Serverless Data Lake Framework 2.0.0-rc.2
Work is ongoing on a new major version of the Serverless Data Lake Framework. This is a pre-release, not ready for production workloads.
What's Changed
Read Serverless Data Lake Framework 2.0.0-beta.0 to know more about what's new in SDLF 2.0.0!
- get size and last modified metadata from s3 in a single request by @cnfait in #215
- Crossaccount roles simplification by @cnfait in #216
- add batch capability to updating object metadata in datalakeLibrary by @cnfait in #217
- fix single account workshop/demo setup by @cnfait in #218
Full Changelog: 2.0.0-rc.1...2.0.0-rc.2
Serverless Data Lake Framework 2.0.0-rc.1
Work is ongoing on a new major version of the Serverless Data Lake Framework. This is a pre-release, not ready for production workloads.
What's Changed
Read Serverless Data Lake Framework 2.0.0-beta.0 to know more about what's new in SDLF 2.0.0!

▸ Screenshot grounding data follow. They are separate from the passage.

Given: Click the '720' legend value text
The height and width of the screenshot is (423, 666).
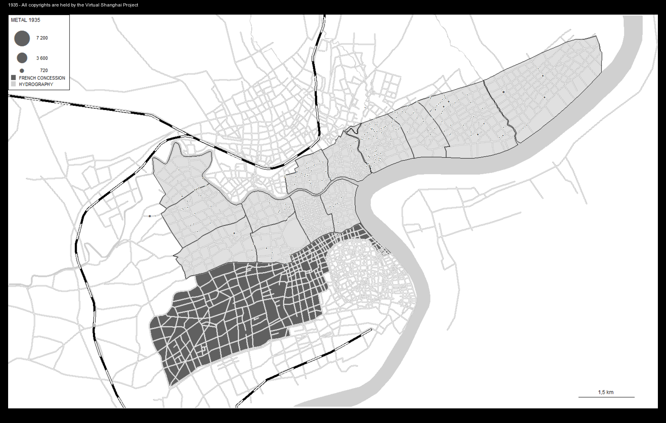Looking at the screenshot, I should coord(44,71).
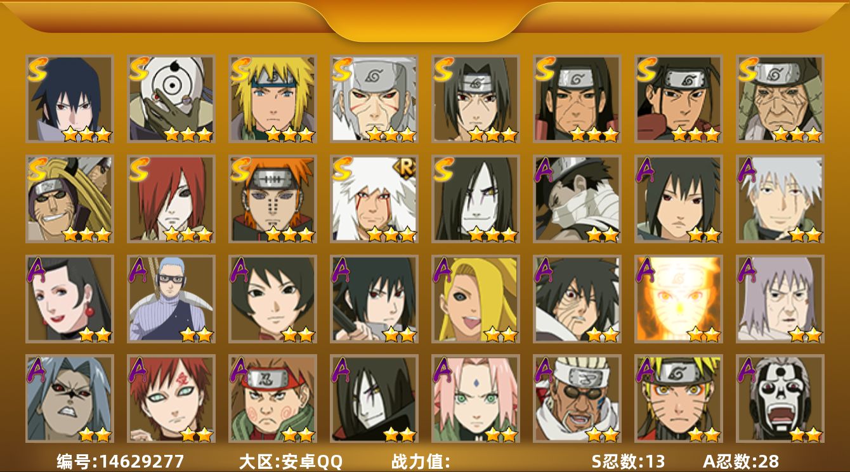Choose the white-haired ninja with R badge
Viewport: 850px width, 472px height.
click(374, 198)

- create an athena workgroup per team by @gwenika in #208
- add optional glue job deployer feature by @cnfait in #209
- Optional VPC support for SDLF by @cnfait in #211
- trigger rMain pipelines on sdlf-cicd repository change by @cnfait in 4fa2a4a
- sdlf-team: log groups for datasets/pipelines-dynamodb lambda functions by @cnfait in #212
- restore min/max_items_process feature at the pipeline level by @cnfait in #213
- provide vpc connection to glue jobs in glue-job-deployer, add disable-proxy-v2 to default arguments by @cnfait in #214
Full Changelog: 2.0.0-rc.0...2.0.0-rc.1
Thanks
We thank all the contributors/users for their work on this release, in particular @gwenika.

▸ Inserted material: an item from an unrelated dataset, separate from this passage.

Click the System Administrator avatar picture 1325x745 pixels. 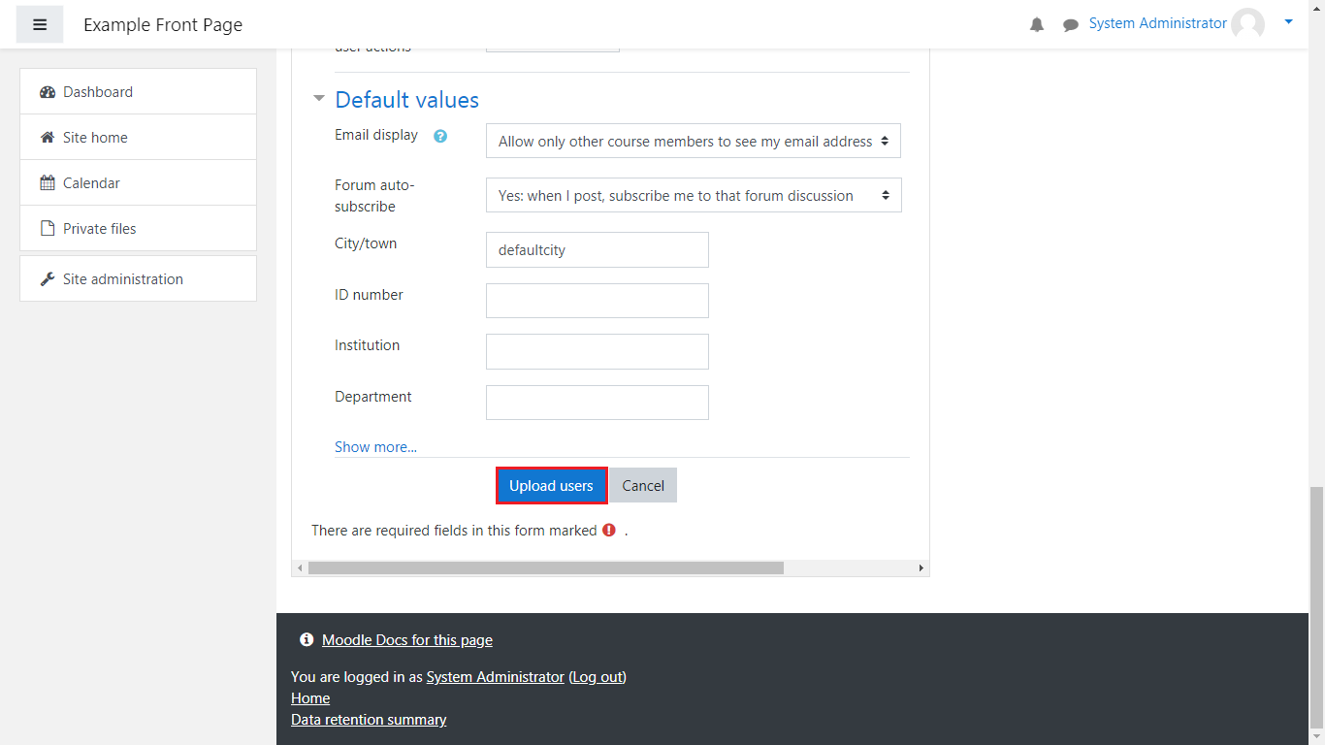pyautogui.click(x=1247, y=24)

Serverless Data Lake Framework 2.0.0-rc.0
Work is ongoing on a new major version of the Serverless Data Lake Framework. This is a pre-release, not ready for production workloads.
What's Changed
Read Serverless Data Lake Framework 2.0.0-beta.0 to know more about what's new in SDLF 2.0.0!

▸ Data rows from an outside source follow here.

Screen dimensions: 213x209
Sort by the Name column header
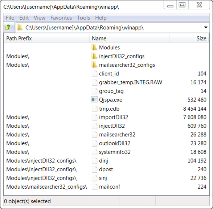(x=130, y=38)

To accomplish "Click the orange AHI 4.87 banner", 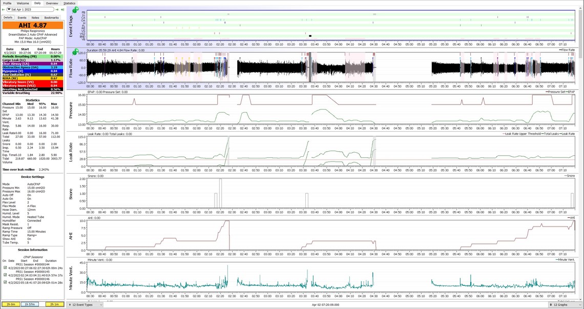I will pyautogui.click(x=32, y=25).
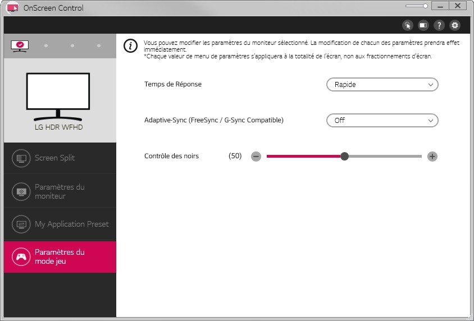
Task: Expand the Adaptive-Sync dropdown set to Off
Action: 382,121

- automatically create codepipeline infrastructure for new stages by @cnfait in #190
- StageA state machine update by @cnfait in #191
- Python 3.11 as default for CodeBuild runtimes. Also update Codebuild image to latest AmazonLinux2 by @Mreddy19 in #192
- Python 3.11 as default for Lambda functions by @Mreddy19 in #193
- StageB state machine update by @cnfait in #194
- Enforce the use of aws-cli >= 2.13.0 by @Mreddy19 in #196
- fix sdlf-stageB glue arguments from dynamodb by @cnfait in #198
- Configurable lambda stageA is now configurable through dynamodb by @cnfait in #199
- StageB: configurable glue job name through dynamodb by @cnfait in #200
- deploy datalakelibrary using cloudformation by @cnfait in #201
- use 'main' as the default branch name instead of 'master' by @cnfait in #202
- Use KMS for base encryption of S3 buckets by @cnfait in #203
- Build CloudFormation modules as part of sdlf-main/sdlf-main-* repository pipelines by @cnfait in #204
- update GlueVersion from 2.0 to 4.0 by @cnfait in #205
Full Changelog: 2.0.0-beta.4...2.0.0-rc.0
Thanks
We thank all the contributors/users for their work on this release, in particular @Mreddy19.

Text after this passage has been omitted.